__Data excerpts__:
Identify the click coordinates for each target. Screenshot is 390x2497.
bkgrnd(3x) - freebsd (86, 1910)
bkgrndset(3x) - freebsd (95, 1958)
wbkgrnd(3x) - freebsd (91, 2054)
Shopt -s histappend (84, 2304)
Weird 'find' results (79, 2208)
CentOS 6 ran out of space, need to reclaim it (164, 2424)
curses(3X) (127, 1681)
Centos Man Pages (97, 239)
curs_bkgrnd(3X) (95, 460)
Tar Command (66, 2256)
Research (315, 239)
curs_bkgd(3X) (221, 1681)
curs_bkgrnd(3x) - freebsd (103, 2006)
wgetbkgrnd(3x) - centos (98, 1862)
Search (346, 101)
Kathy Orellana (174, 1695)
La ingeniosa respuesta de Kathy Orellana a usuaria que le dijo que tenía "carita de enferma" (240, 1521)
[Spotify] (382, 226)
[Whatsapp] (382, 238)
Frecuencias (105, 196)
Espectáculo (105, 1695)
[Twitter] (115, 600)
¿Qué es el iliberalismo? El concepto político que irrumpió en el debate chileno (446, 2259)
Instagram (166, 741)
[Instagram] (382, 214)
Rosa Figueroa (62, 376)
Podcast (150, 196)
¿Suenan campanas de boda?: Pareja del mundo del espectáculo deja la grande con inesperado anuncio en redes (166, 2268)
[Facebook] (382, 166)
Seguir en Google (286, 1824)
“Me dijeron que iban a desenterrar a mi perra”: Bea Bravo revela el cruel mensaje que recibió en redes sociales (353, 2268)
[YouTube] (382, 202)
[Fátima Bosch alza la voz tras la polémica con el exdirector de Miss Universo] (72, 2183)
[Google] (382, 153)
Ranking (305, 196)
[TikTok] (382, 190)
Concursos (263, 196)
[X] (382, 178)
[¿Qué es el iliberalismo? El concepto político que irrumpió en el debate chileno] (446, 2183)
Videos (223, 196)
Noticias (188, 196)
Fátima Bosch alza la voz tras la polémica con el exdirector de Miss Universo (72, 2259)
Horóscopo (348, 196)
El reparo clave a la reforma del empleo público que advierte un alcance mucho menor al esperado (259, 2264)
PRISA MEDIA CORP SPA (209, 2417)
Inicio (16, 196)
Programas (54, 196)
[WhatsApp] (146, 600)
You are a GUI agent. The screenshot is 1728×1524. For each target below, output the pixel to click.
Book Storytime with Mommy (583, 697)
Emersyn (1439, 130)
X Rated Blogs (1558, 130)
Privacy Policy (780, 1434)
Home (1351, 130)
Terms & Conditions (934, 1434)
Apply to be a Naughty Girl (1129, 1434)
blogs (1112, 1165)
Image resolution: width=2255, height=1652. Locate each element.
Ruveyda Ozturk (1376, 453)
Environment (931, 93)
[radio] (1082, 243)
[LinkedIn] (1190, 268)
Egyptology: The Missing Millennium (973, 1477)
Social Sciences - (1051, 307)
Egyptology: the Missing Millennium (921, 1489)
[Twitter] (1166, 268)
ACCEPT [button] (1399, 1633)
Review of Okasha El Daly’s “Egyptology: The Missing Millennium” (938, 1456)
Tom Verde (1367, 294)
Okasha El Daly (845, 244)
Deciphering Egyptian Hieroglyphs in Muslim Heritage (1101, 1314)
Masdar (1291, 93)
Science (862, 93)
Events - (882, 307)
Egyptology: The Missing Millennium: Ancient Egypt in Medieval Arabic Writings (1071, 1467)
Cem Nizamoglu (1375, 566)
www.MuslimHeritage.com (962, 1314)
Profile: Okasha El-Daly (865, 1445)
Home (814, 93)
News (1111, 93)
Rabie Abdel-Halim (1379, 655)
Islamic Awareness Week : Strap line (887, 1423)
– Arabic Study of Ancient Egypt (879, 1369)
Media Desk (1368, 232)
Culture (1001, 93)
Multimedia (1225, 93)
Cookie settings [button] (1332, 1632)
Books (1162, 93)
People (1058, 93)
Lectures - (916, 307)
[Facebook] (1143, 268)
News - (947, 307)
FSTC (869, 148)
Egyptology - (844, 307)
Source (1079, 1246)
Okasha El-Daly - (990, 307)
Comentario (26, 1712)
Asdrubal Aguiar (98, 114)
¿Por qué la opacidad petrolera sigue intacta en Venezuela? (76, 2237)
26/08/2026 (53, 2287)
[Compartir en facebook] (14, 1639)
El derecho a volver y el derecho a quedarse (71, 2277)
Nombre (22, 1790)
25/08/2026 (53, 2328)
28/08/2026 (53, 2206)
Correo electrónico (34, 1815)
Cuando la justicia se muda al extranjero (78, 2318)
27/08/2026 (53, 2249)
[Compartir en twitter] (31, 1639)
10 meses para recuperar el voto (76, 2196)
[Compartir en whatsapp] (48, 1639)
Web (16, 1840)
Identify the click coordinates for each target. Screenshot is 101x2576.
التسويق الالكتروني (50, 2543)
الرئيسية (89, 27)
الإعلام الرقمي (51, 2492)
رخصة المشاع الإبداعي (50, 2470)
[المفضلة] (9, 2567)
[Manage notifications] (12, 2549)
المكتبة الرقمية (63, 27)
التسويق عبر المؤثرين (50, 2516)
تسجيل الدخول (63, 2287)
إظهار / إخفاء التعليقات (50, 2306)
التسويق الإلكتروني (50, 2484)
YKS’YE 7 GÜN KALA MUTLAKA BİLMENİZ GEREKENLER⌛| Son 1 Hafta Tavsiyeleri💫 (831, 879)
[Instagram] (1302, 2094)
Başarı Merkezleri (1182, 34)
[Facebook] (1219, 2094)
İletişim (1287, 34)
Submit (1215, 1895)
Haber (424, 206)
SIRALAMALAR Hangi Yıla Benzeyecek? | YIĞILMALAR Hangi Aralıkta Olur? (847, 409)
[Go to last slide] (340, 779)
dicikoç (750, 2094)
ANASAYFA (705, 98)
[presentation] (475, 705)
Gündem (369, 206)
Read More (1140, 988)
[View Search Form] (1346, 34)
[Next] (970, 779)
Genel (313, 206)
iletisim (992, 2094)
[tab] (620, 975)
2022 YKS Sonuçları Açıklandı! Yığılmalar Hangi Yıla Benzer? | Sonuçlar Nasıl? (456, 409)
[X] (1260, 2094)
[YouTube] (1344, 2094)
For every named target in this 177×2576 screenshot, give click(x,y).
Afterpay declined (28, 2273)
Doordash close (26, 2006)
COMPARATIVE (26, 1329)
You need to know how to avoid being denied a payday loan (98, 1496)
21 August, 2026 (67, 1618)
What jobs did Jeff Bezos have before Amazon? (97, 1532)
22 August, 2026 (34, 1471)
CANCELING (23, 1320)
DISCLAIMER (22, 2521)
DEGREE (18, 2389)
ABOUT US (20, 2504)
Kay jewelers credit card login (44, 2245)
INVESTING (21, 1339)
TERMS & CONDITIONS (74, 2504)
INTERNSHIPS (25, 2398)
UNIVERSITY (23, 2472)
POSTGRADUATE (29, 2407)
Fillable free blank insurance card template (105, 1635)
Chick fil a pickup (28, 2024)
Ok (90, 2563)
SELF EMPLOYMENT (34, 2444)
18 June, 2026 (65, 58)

__AIM OF THE EXERCISE__:
Copy every record above exactly as it stands.

__SOLUTION TO THE PROBLEM__:
Identify the click coordinates for each target. Screenshot is 390x2497.
bkgrnd(3x) - freebsd (86, 1910)
bkgrndset(3x) - freebsd (95, 1958)
wbkgrnd(3x) - freebsd (91, 2054)
Shopt -s histappend (84, 2304)
Weird 'find' results (79, 2208)
CentOS 6 ran out of space, need to reclaim it (164, 2424)
curses(3X) (127, 1681)
Centos Man Pages (97, 239)
curs_bkgrnd(3X) (95, 460)
Tar Command (66, 2256)
Research (315, 239)
curs_bkgd(3X) (221, 1681)
curs_bkgrnd(3x) - freebsd (103, 2006)
wgetbkgrnd(3x) - centos (98, 1862)
Search (346, 101)
Kathy Orellana (174, 1695)
La ingeniosa respuesta de Kathy Orellana a usuaria que le dijo que tenía "carita de enferma" (240, 1521)
[Spotify] (382, 226)
[Whatsapp] (382, 238)
Frecuencias (105, 196)
Espectáculo (105, 1695)
[Twitter] (115, 600)
¿Qué es el iliberalismo? El concepto político que irrumpió en el debate chileno (446, 2259)
Instagram (166, 741)
[Instagram] (382, 214)
Rosa Figueroa (62, 376)
Podcast (150, 196)
¿Suenan campanas de boda?: Pareja del mundo del espectáculo deja la grande con inesperado anuncio en redes (166, 2268)
[Facebook] (382, 166)
Seguir en Google (286, 1824)
“Me dijeron que iban a desenterrar a mi perra”: Bea Bravo revela el cruel mensaje que recibió en redes sociales (353, 2268)
[YouTube] (382, 202)
[Fátima Bosch alza la voz tras la polémica con el exdirector de Miss Universo] (72, 2183)
[Google] (382, 153)
Ranking (305, 196)
[TikTok] (382, 190)
Concursos (263, 196)
[X] (382, 178)
[¿Qué es el iliberalismo? El concepto político que irrumpió en el debate chileno] (446, 2183)
Videos (223, 196)
Noticias (188, 196)
Fátima Bosch alza la voz tras la polémica con el exdirector de Miss Universo (72, 2259)
Horóscopo (348, 196)
El reparo clave a la reforma del empleo público que advierte un alcance mucho menor al esperado (259, 2264)
PRISA MEDIA CORP SPA (209, 2417)
Inicio (16, 196)
Programas (54, 196)
[WhatsApp] (146, 600)
You are a GUI agent. The screenshot is 1728×1524. For each target below, output the pixel to click.
Book Storytime with Mommy (583, 697)
Emersyn (1439, 130)
X Rated Blogs (1558, 130)
Privacy Policy (780, 1434)
Home (1351, 130)
Terms & Conditions (934, 1434)
Apply to be a Naughty Girl (1129, 1434)
blogs (1112, 1165)
Image resolution: width=2255, height=1652. Locate each element.
Ruveyda Ozturk (1376, 453)
Environment (931, 93)
[radio] (1082, 243)
[LinkedIn] (1190, 268)
Egyptology: The Missing Millennium (973, 1477)
Social Sciences - (1051, 307)
Egyptology: the Missing Millennium (921, 1489)
[Twitter] (1166, 268)
ACCEPT [button] (1399, 1633)
Review of Okasha El Daly’s “Egyptology: The Missing Millennium” (938, 1456)
Tom Verde (1367, 294)
Okasha El Daly (845, 244)
Deciphering Egyptian Hieroglyphs in Muslim Heritage (1101, 1314)
Masdar (1291, 93)
Science (862, 93)
Events - (882, 307)
Egyptology: The Missing Millennium: Ancient Egypt in Medieval Arabic Writings (1071, 1467)
Cem Nizamoglu (1375, 566)
www.MuslimHeritage.com (962, 1314)
Profile: Okasha El-Daly (865, 1445)
Home (814, 93)
News (1111, 93)
Rabie Abdel-Halim (1379, 655)
Islamic Awareness Week : Strap line (887, 1423)
– Arabic Study of Ancient Egypt (879, 1369)
Media Desk (1368, 232)
Culture (1001, 93)
Multimedia (1225, 93)
Cookie settings [button] (1332, 1632)
Books (1162, 93)
People (1058, 93)
Lectures - (916, 307)
[Facebook] (1143, 268)
News - (947, 307)
FSTC (869, 148)
Egyptology - (844, 307)
Source (1079, 1246)
Okasha El-Daly - (990, 307)
Comentario (26, 1712)
Asdrubal Aguiar (98, 114)
¿Por qué la opacidad petrolera sigue intacta en Venezuela? (76, 2237)
26/08/2026 (53, 2287)
[Compartir en facebook] (14, 1639)
El derecho a volver y el derecho a quedarse (71, 2277)
Nombre (22, 1790)
25/08/2026 (53, 2328)
28/08/2026 (53, 2206)
Correo electrónico (34, 1815)
Cuando la justicia se muda al extranjero (78, 2318)
27/08/2026 (53, 2249)
[Compartir en twitter] (31, 1639)
10 meses para recuperar el voto (76, 2196)
[Compartir en whatsapp] (48, 1639)
Web (16, 1840)
Identify the click coordinates for each target. Screenshot is 101x2576.
التسويق الالكتروني (50, 2543)
الرئيسية (89, 27)
الإعلام الرقمي (51, 2492)
رخصة المشاع الإبداعي (50, 2470)
[المفضلة] (9, 2567)
[Manage notifications] (12, 2549)
المكتبة الرقمية (63, 27)
التسويق عبر المؤثرين (50, 2516)
تسجيل الدخول (63, 2287)
إظهار / إخفاء التعليقات (50, 2306)
التسويق الإلكتروني (50, 2484)
YKS’YE 7 GÜN KALA MUTLAKA BİLMENİZ GEREKENLER⌛| Son 1 Hafta Tavsiyeleri💫 (831, 879)
[Instagram] (1302, 2094)
Başarı Merkezleri (1182, 34)
[Facebook] (1219, 2094)
İletişim (1287, 34)
Submit (1215, 1895)
Haber (424, 206)
SIRALAMALAR Hangi Yıla Benzeyecek? | YIĞILMALAR Hangi Aralıkta Olur? (847, 409)
[Go to last slide] (340, 779)
dicikoç (750, 2094)
ANASAYFA (705, 98)
[presentation] (475, 705)
Gündem (369, 206)
Read More (1140, 988)
[View Search Form] (1346, 34)
[Next] (970, 779)
Genel (313, 206)
iletisim (992, 2094)
[tab] (620, 975)
2022 YKS Sonuçları Açıklandı! Yığılmalar Hangi Yıla Benzer? | Sonuçlar Nasıl? (456, 409)
[X] (1260, 2094)
[YouTube] (1344, 2094)
For every named target in this 177×2576 screenshot, give click(x,y).
Afterpay declined (28, 2273)
Doordash close (26, 2006)
COMPARATIVE (26, 1329)
You need to know how to avoid being denied a payday loan (98, 1496)
21 August, 2026 (67, 1618)
What jobs did Jeff Bezos have before Amazon? (97, 1532)
22 August, 2026 (34, 1471)
CANCELING (23, 1320)
DISCLAIMER (22, 2521)
DEGREE (18, 2389)
ABOUT US (20, 2504)
Kay jewelers credit card login (44, 2245)
INVESTING (21, 1339)
TERMS & CONDITIONS (74, 2504)
INTERNSHIPS (25, 2398)
UNIVERSITY (23, 2472)
POSTGRADUATE (29, 2407)
Fillable free blank insurance card template (105, 1635)
Chick fil a pickup (28, 2024)
Ok (90, 2563)
SELF EMPLOYMENT (34, 2444)
18 June, 2026 (65, 58)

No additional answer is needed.